Start of SOURCE EXCERPT

Linux and the GNU system by Richard Stallman

Linux and the GNU system by Richard Stallman

Post by Leonard H. Tower J » Sat, 01 Jun 1996 04:00:00



Here is the text of the file etc/LINUX-GNU from the GNU Emacs
distribution.

I am posting it in the hope those concerned about this issue will read
and consider what rms actually has to say, instead of what people are
claiming he said.

New thoughts about additional ways to accomplish his objectives
welcome.

I am posting it to these newsgroups:
        gnu.misc.discuss
        comp.os.linux.misc
        comp.os.linux.development.apps
        comp.os.linux.advocacy
If discussion about this issue is also occurring in other newsgroups, I
ask that you re-post this article in them.

thanx -len                     http://www.ai.mit.edu/~tower/home.html
Director, Free Software Foundation
Member, League for Programming Freedom,

----------------------------------------------------------------------

                       Linux and the GNU system

The GNU project started 12 years ago with the goal of developing a
complete free Unix-like operating system.  "Free" refers to freedom,
not price; it means you are free to run, copy, distribute, study,
change, and improve the software.

A Unix-like system consists of many different programs.  We found some
components already available as free software--for example, X Windows
and TeX.  We obtained other components by helping to convince their
developers to make them free--for example, the Berkeley network
utilities.  Other components we wrote specifically for GNU--for
example, GNU Emacs, the GNU C compiler, the GNU C library, Bash, and
Ghostscript.  The components in this last category are "GNU software".

End of SOURCE EXCERPT
Start of DATASET EXCERPT

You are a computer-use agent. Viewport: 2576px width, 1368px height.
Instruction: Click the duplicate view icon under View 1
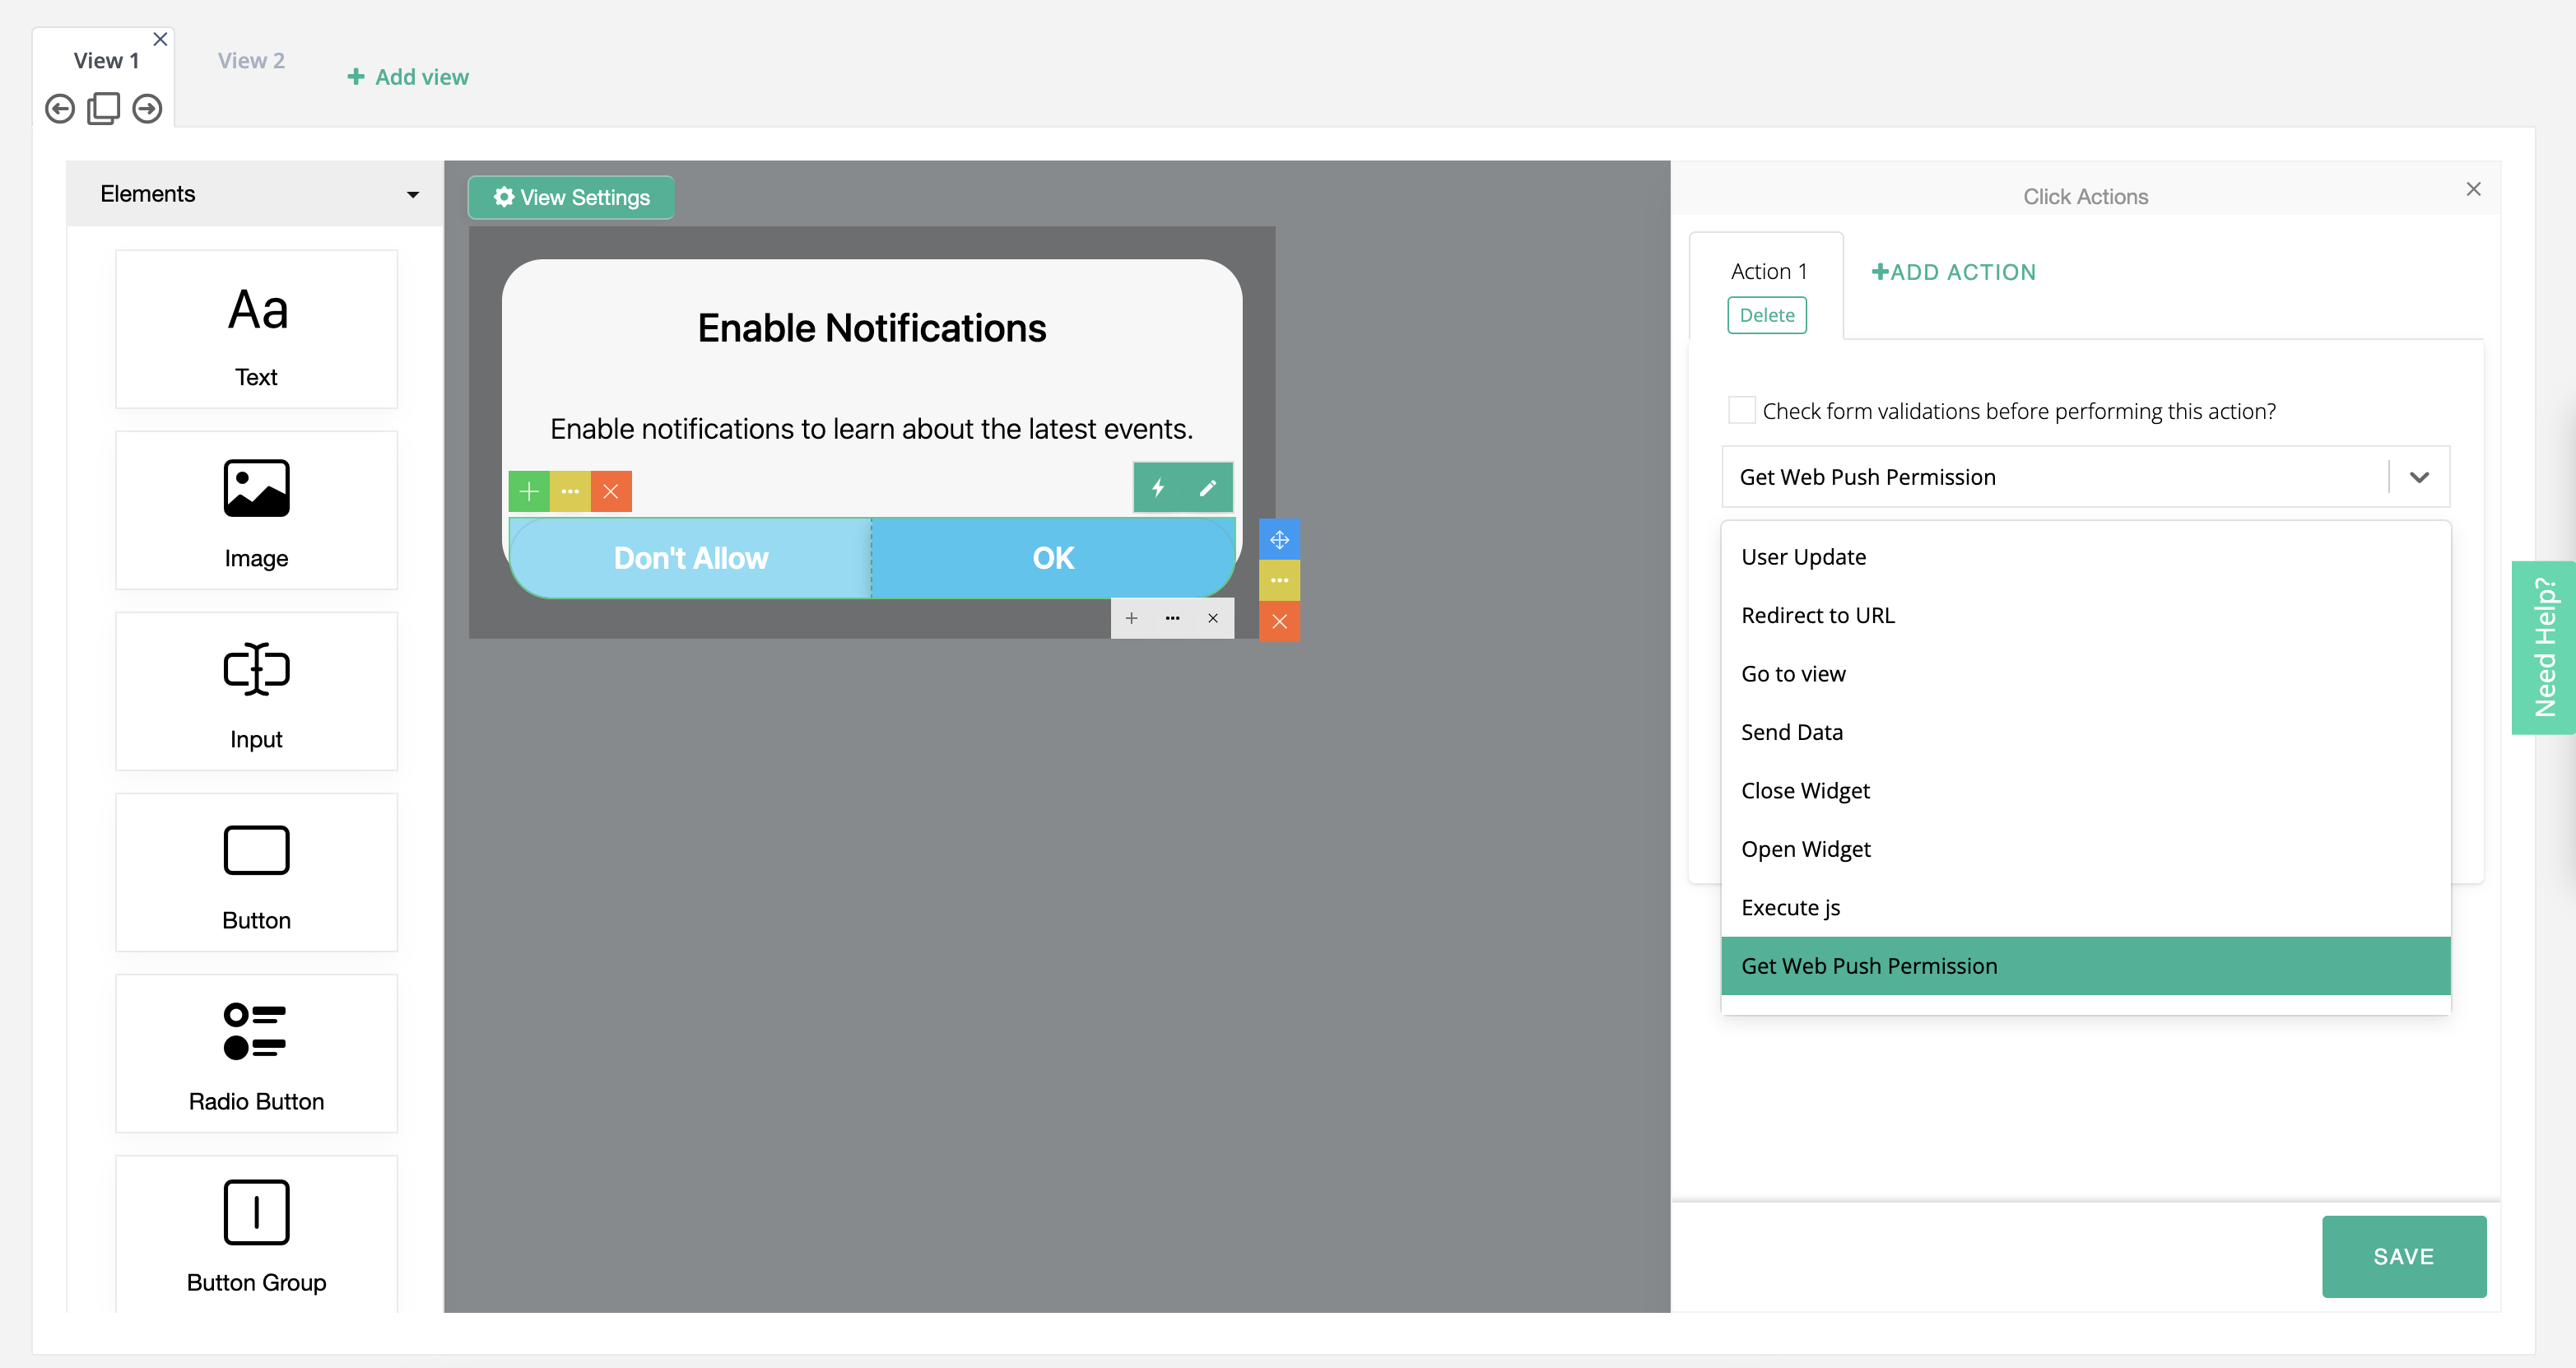coord(103,108)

End of DATASET EXCERPT

WHAT TO WORK ON
- A) Quote the Linux and GNU post word for word. Begin at the words "Post by Leonard" and stop after "claiming he said.".
- B) Which newsgroups does the Linux and GNU post say it is being posted to?
- C) Carry on the Linux and GNU post from its last sentence.
The data after the Linux and GNU post is separate material and has no connection to the post.

ANSWERS TO THE TASKS
- A)
Post by Leonard H. Tower J » Sat, 01 Jun 1996 04:00:00



Here is the text of the file etc/LINUX-GNU from the GNU Emacs
distribution.

I am posting it in the hope those concerned about this issue will read
and consider what rms actually has to say, instead of what people are
claiming he said.

- B) gnu.misc.discuss, comp.os.linux.misc, comp.os.linux.development.apps, comp.os.linux.advocacy

- C)
The GNU system consists of all three categories together.

The GNU project is not just about developing and distributing free
software.  The heart of the GNU project is an idea: that software
should be free, and that the users' freedom is worth defending.  For
if people have freedom but do not value it, they will not keep it for
long.  In order to make freedom last, we have to teach people to value
it.

The GNU project's method is that free software and the idea of users'
freedom support each other.  We develop GNU software, and as people
encounter GNU programs or the GNU system and start to use them, they
also think about the GNU idea.  The software shows that the idea can
work in practice.  People who come to agree with the idea are likely
to write additional free software.  Thus, the software embodies the
idea, spreads the idea, and grows from the idea.

This method was working well--until someone combined the Linux kernel
with the GNU system (which still lacked a kernel), and called the
combination a "Linux system."

The Linux kernel is a free Unix-compatible kernel written by Linus
Torvalds.  It was not written specifically for the GNU project, but
the Linux kernel and the GNU system work together well.  In fact,
adding Linux to the GNU system brought the system to completion: it
made a free Unix-compatible operating system available for use.

But ironically, the practice of calling it a "Linux system" undermines
our method of communicating the GNU idea.  At first impression, a
"Linux system" sounds like something completely distinct from the "GNU
system."  And that is what most users think it is.

Most introductions to the "Linux system" acknowledge the role played
by the GNU software components.  But they don't say that the system as
a whole is more or less the same GNU system that the GNU project has
been compiling for a decade.  They don't say that the idea of a free
Unix-like system originates from the GNU project.  So most users don't
know these things.

This leads many of those users to identify themselves as a separate
community of "Linux users", distinct from the GNU user community.
They use all of the GNU software; in fact, they use almost all of the
GNU system; but they don't think of themselves as GNU users, and they
may not think about the GNU idea.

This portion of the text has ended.